Les dirigeants africains de l’époque ont expliqué l’instauration du parti unique par la nécessité de regrouper les forces vives du pays autour d’un même parti en vue d’un prompt développement économique et la nécessité également de construire une nation homogène. L’intangibilité des frontières héritées de la colonisation décrétée par l’Organisation de l’unité africaine née en 1963, fait que les pays africains sont divisés en groupes ethniques et communautés qui ne partagent pas la même langue, les mêmes pratiques sociales. Leurs populations n’ont pas l’habitude de vivre ensemble. Dans ces conditions, le multipartisme est perçu comme facteur de division des populations déjà divisées. Dans ces conditions, le parti unique devient, selon les élites dirigeantes de la première période d’indépendance, l’instrument privilégié pour assurer le développement et l’égalité, sous l’égide d’un chef d’Etat qui incarne l’unité nationale. Les Constitutions sont alors réécrites dans ce sens. Dans l’esprit des constituants africains, ce système devait perdurer jusqu’au moment où les populations auront acquis le niveau de maturité politique nécessaire pour l’instauration du pluralisme politique qu’on connaissait dans les décennies avant l’indépendance. Or, malheureusement, les choses ne se sont pas déroulées comme prévu, car les dirigeants africains ont instrumentalisé le parti unique pour asseoir leur pouvoir personnel et pérenniser leur domination sur la vie politique plutôt que de promouvoir la marche de leur pays vers une démocratie libérale à l’occidentale.

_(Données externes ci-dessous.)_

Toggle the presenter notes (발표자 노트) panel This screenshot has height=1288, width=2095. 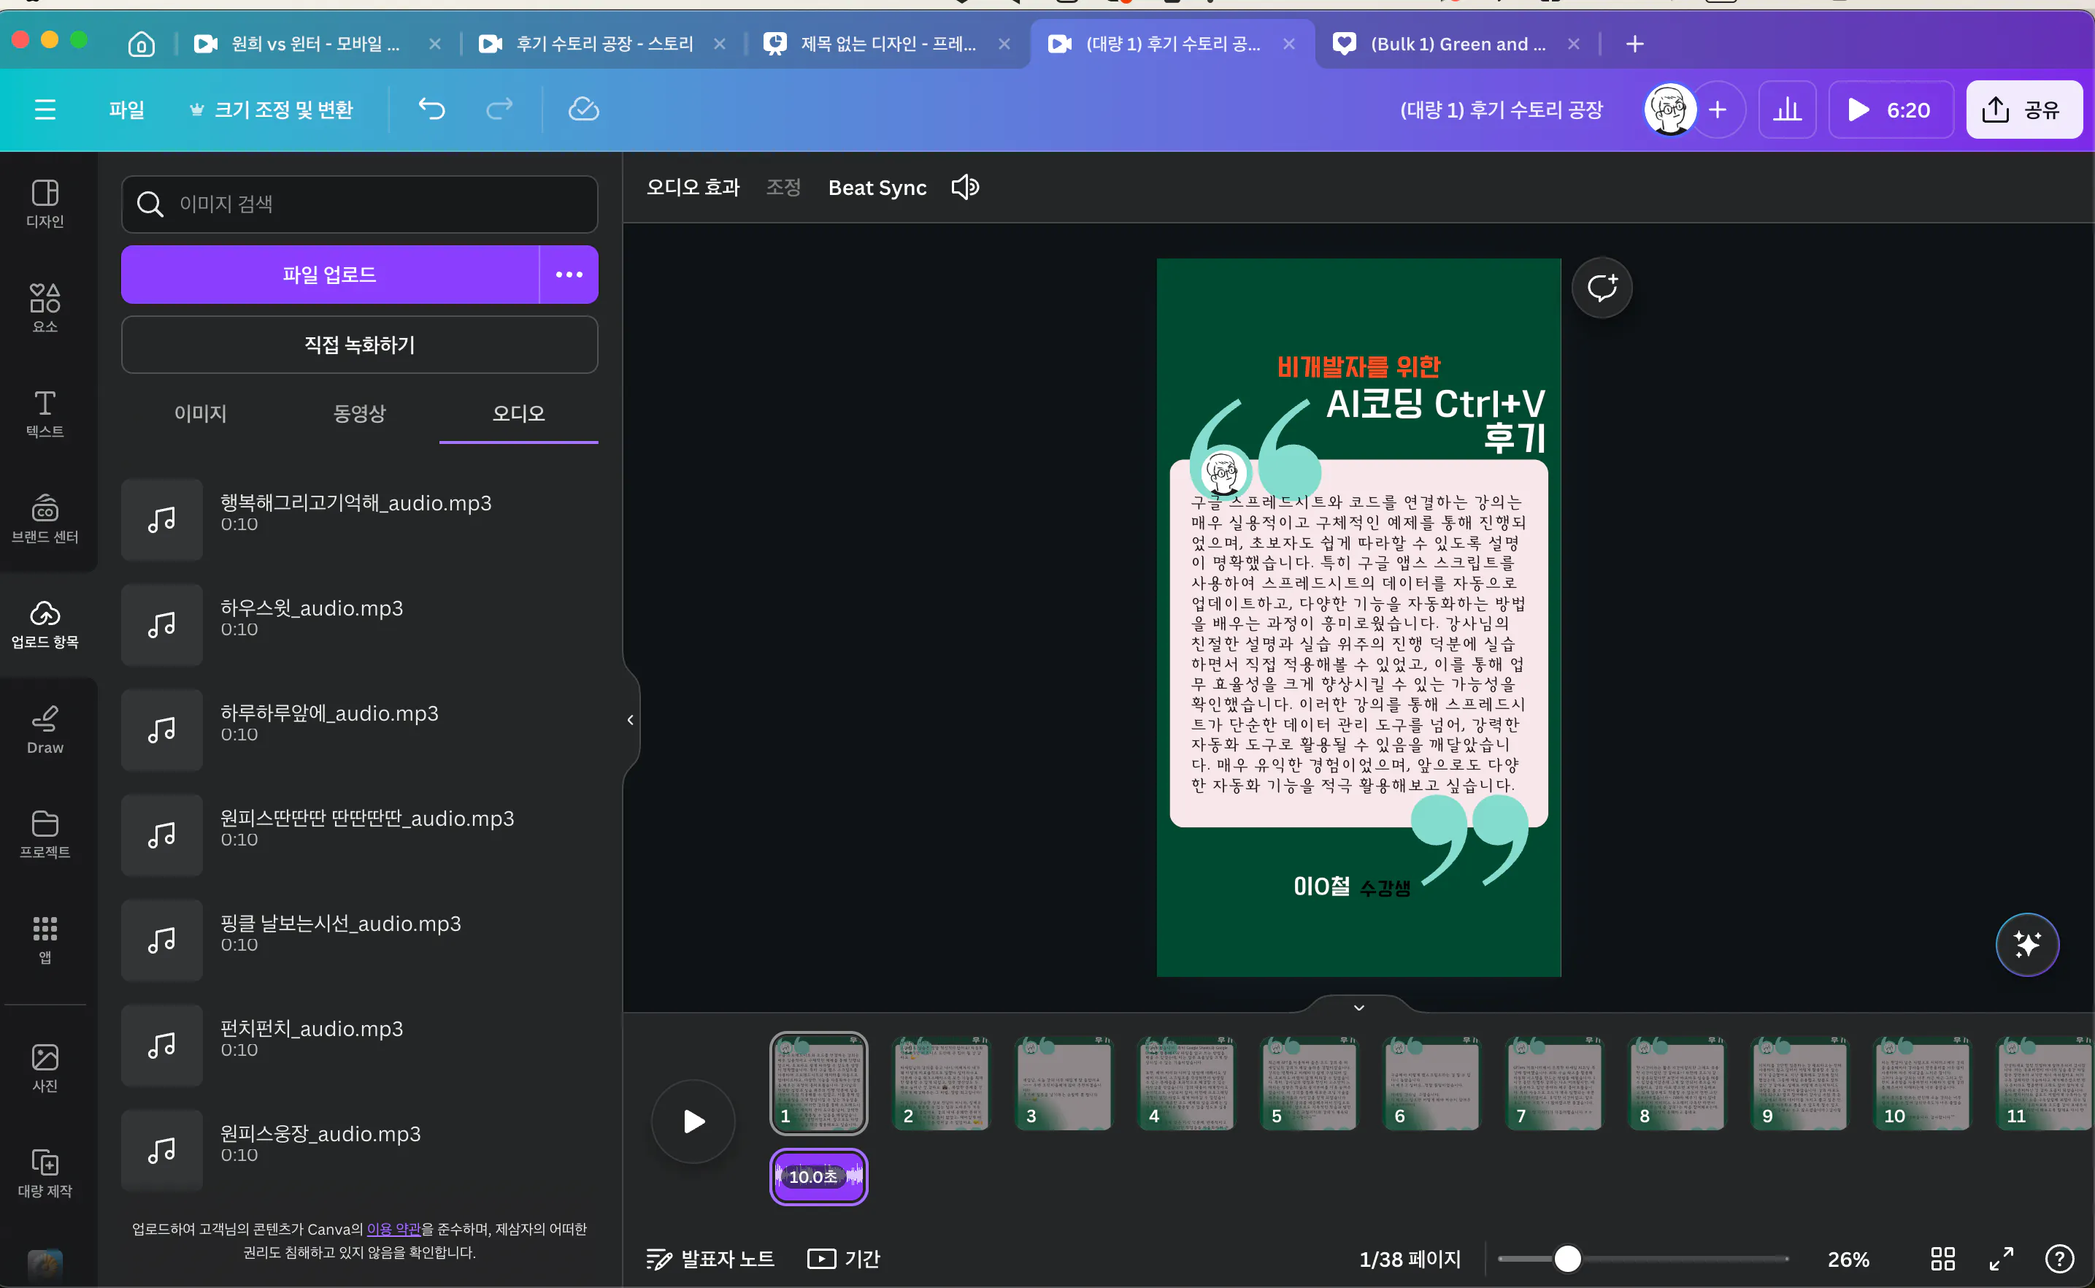click(710, 1258)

Avec le virage des années 1990, marqué par le retour du multipartisme en Afrique, peut-on dire que les pays africains se sont rapprochés du modèle français de la Ve République et des institutions libérales et démocratiques de celle-ci ?

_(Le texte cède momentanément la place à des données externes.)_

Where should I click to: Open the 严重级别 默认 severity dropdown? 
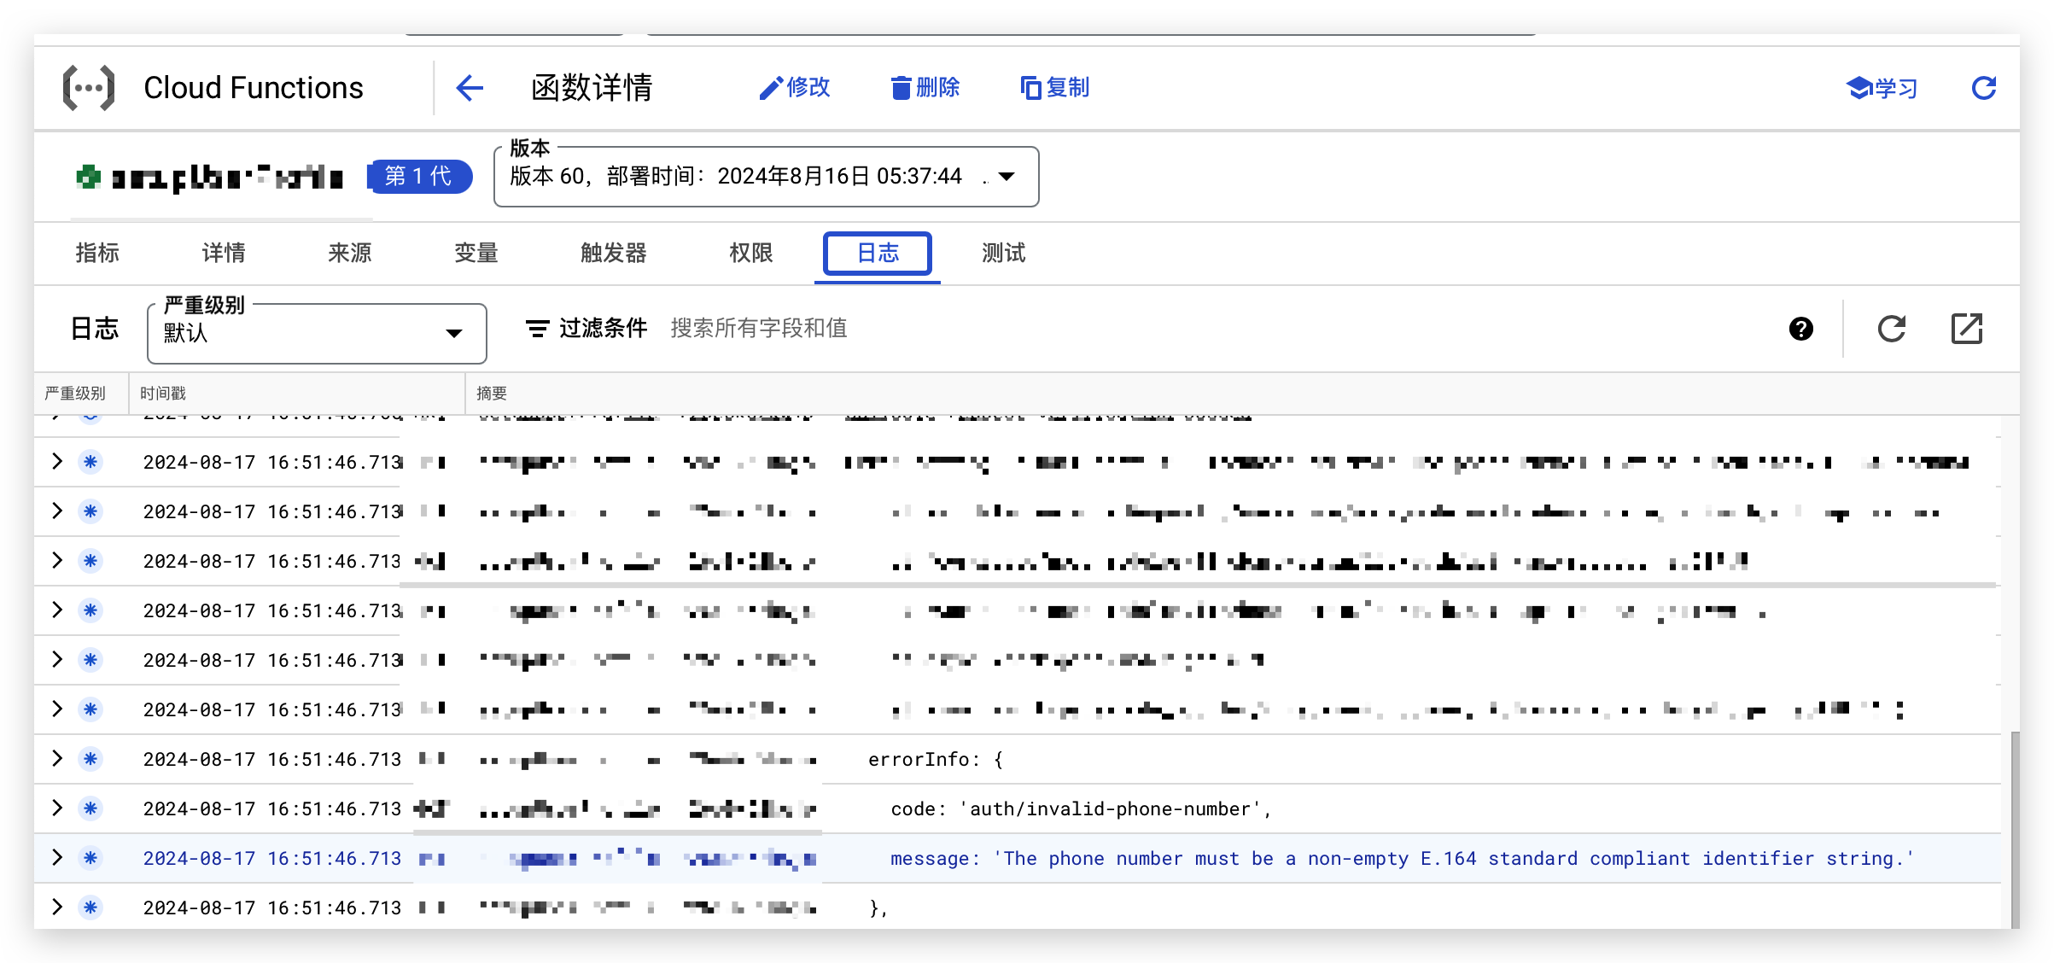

Les années 1990 ont été un tournant majeur dans la vie politique en Afrique francophone, avec le retour vers le multipartisme et l’acceptation du pluralisme. Si la démocratisation des mœurs politiques est réelle, il me semble que les résultats ne sont pas à la hauteur des espérances suscitées par les événements des années 1990, lorsqu’on avait cru au retour tous azimuts des pays africains au modèle libéral occidental. La responsabilité en incombe principalement à mon avis à la classe politique africaine. Faut-il rappeler que ce processus de démocratisation n’a pas été provoqué par des dirigeants avides de démocratie et prompts à défendre les libertés et les droits de l’homme ? C’est une combinaison des facteurs externes et internes tels que l’implosion du bloc soviétique, le conditionnement de l’aide économique occidentale d’une part et d’autre part des soulèvements populaires qui ont poussé les élites politiques à engager leurs pays sur la voie des réformes. Mais au fur et à mesure que ces pressions se relâchent avec le temps, on voit ressurgir des méthodes utilisées par la classe politique à l’époque des partis uniques pour se maintenir au pouvoir. Ces survivances du passé apparaissent surtout à travers l’organisation des élections marquées par des reports, des manipulations des listes électorales, des fraudes sur les résultats pour éviter que l’opposition puisse arriver au pouvoir. Les élections constituent le point faible de l’Afrique en pleine mutation constitutionnelle. Sur le continent noir, comme ailleurs, la démocratisation demeure un processus qu’il faut surveiller comme le lait sur le feu.

Alioune Badara Fall est professeur agrégé de droit public à l’université de Bordeaux, et ancien directeur du Centre d'études et de recherches sur les droits africains et sur le développement institutionnel des pays en développement (CERDRADI), membre du LAM (Les Afriques dans le monde), Science Po Bordeaux.